Contrairement aux autres reprises économiques depuis la fin de la Deuxième Guerre mondiale, l’économie américaine n’a pas profité d’une reprise des investissements à long terme des entreprises et des investissements des ménages dans l’immobilier résidentiel. Ces deux secteurs représentent près de 8% du PIB américain. Le problème, c’est que ces deux acteurs économiques n’ont plus confiance dans le futur lointain.
La solution n’est pas évidente pour les économistes qui influencent à leur tour les politiciens, constate M. Greenspan. « Il y a d’un côté 40% des économistes qui croient que le marché doit régler lui même le problème ; j’en suis, a-t-il admis. Les autres pensent qu’il faut intervenir pour stimuler l’économie. Nous influençons les politiques, mais il n’y a pas de consensus viable sur la démarche à suivre. »
En réponse à une question de M. Fortier, Allan Greenspan a indiqué qu’il ne croyait pas que les programmes de relance auraient un impact. « La question est de savoir ce qui relancera l’économie. Selon moi, ce serait d’en faire moins et de laisser le système se calmer. Mais ce n’est pas ce dont on parle en ce moment. Ce que nous faisons actuellement ne fonctionne pas.»

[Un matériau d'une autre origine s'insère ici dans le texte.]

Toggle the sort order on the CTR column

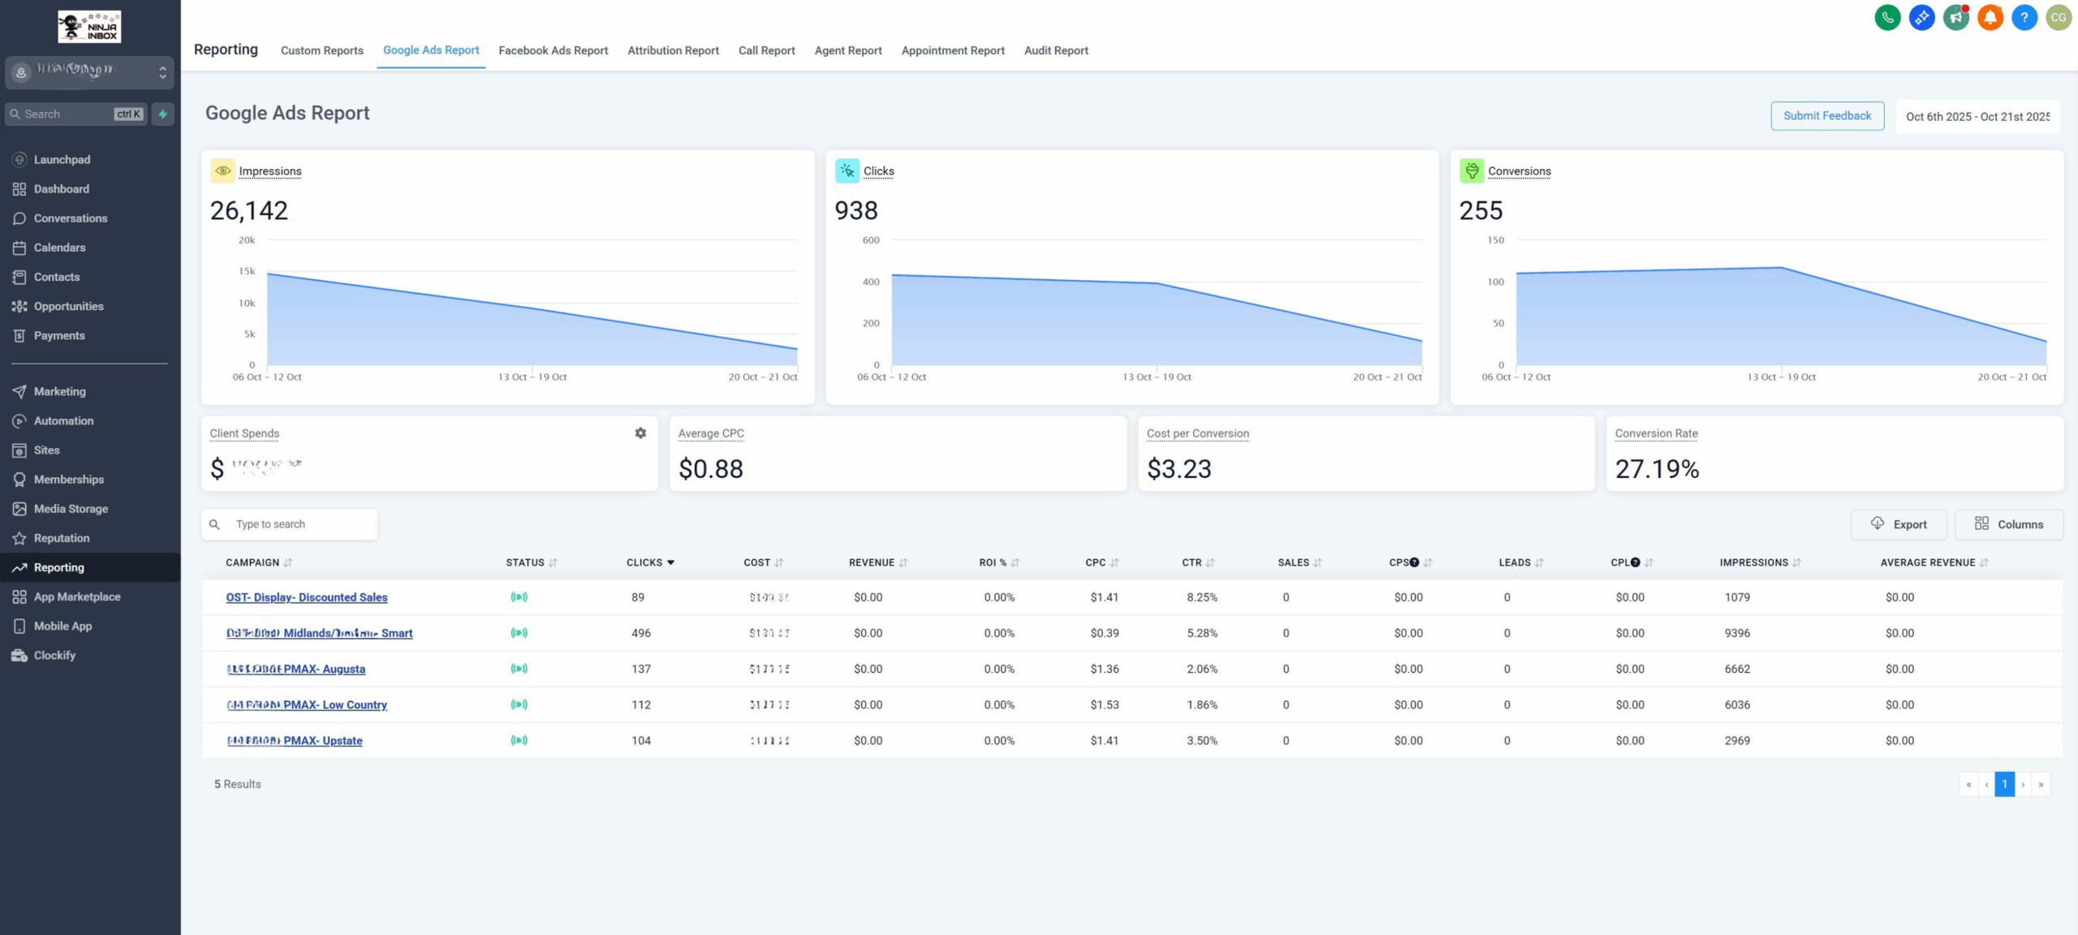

Sur le front politique, les élus républicains et démocrates sont moins enclins à faire des compromis, a-t-il répondu à M. Fortier qui lui a demandé s’il pouvait partir en vacances sans craindre une autre crise liée au relèvement du plafond de la dette. Il estime que les élus constateront l’impossibilité d’éviter les compromis, mais cela ne se fera pas sans pression. « Je vous suggère de prendre des vacances pour ne pas assister à ça», termine-t-il sous les rires de l’audience.